Could you please ZIP and attach your input and expected output documents here for our reference? We will then provide you code example according to your requirement.

input file : samplehtml.html.zip (2.4 KB)

the result got : samplehtml.txt.zip (1.6 KB)

expected output : expected_text.zip (1.6 KB)

sample text that did not get alignment : sample_text.png (31.5 KB)

@Sathiya22

We have tested the scenario using following code example and noticed the same issue at our side.

Document doc = new Document(MyDir + @"samplehtml.html");
                
TxtSaveOptions options = new TxtSaveOptions();
options.PreserveTableLayout = true;
                
doc.Save(MyDir + @"output.txt", options);

For the sake of correction, we have logged this problem in our issue tracking system as WORDSNET-22293. You will be notified via this forum thread once this issue is resolved.

We apologize for your inconvenience.

Similarly, can I know how to get text from table with alignment in doc/docx files please?

Data excerpt —
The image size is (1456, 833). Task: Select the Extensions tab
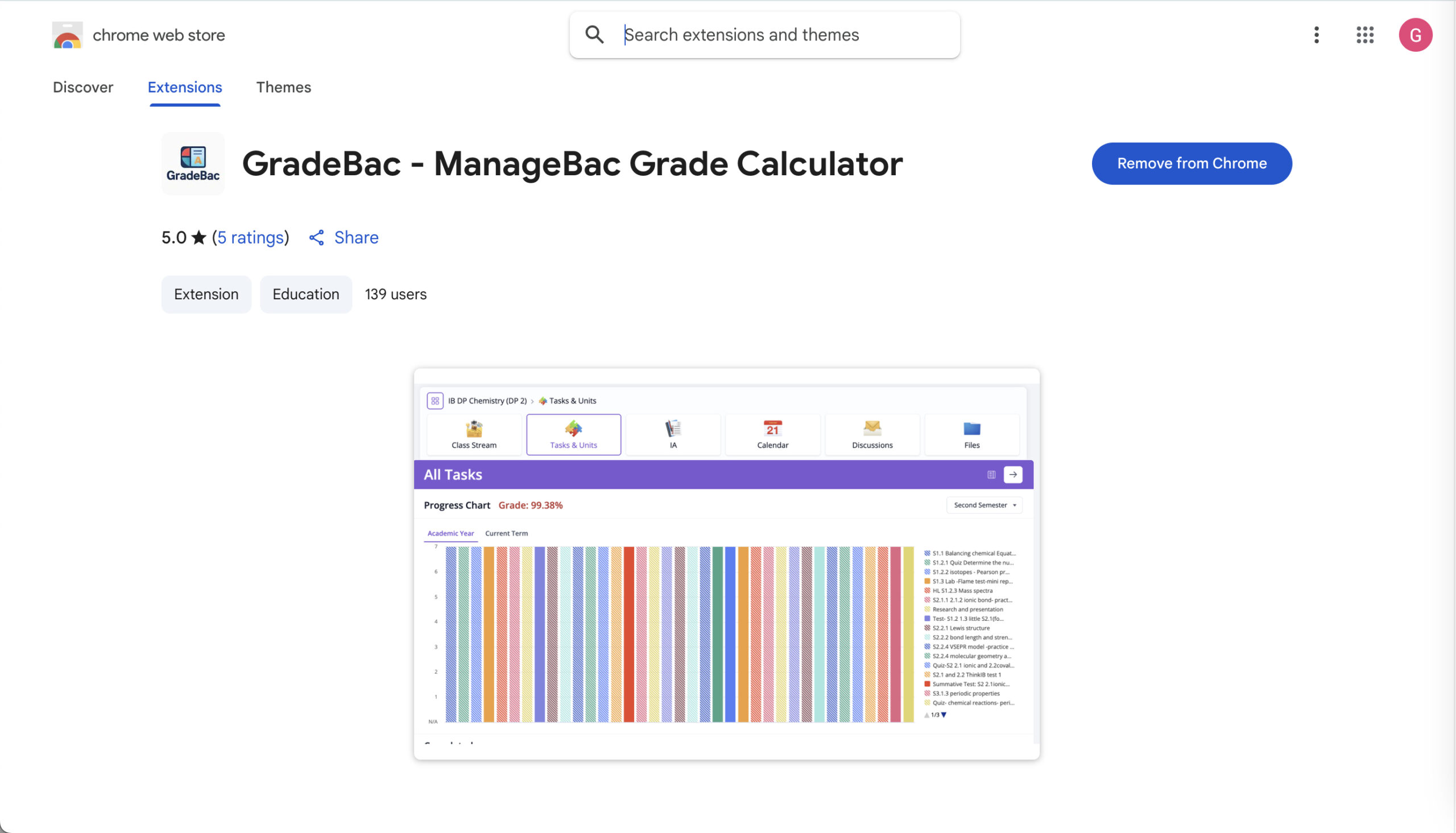pos(185,87)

Task set —
• a. Answer these from the forum thread:
(i) What size is listed for the input file samplehtml.html.zip?
(ii) Which TxtSaveOptions property does the code set to true?
(iii) Under what identifier was the problem logged in the issue tracking system?
• b. Repeat word for word the part of the forum thread that opens with the words containing "We have tested" and closes with "for your inconvenience.".
Rely only on the forum thread, not the listing.

Answers —
• a.
(i) 2.4 KB
(ii) PreserveTableLayout
(iii) WORDSNET-22293

• b.
We have tested the scenario using following code example and noticed the same issue at our side.

Document doc = new Document(MyDir + @"samplehtml.html");
                
TxtSaveOptions options = new TxtSaveOptions();
options.PreserveTableLayout = true;
                
doc.Save(MyDir + @"output.txt", options);

For the sake of correction, we have logged this problem in our issue tracking system as WORDSNET-22293. You will be notified via this forum thread once this issue is resolved.

We apologize for your inconvenience.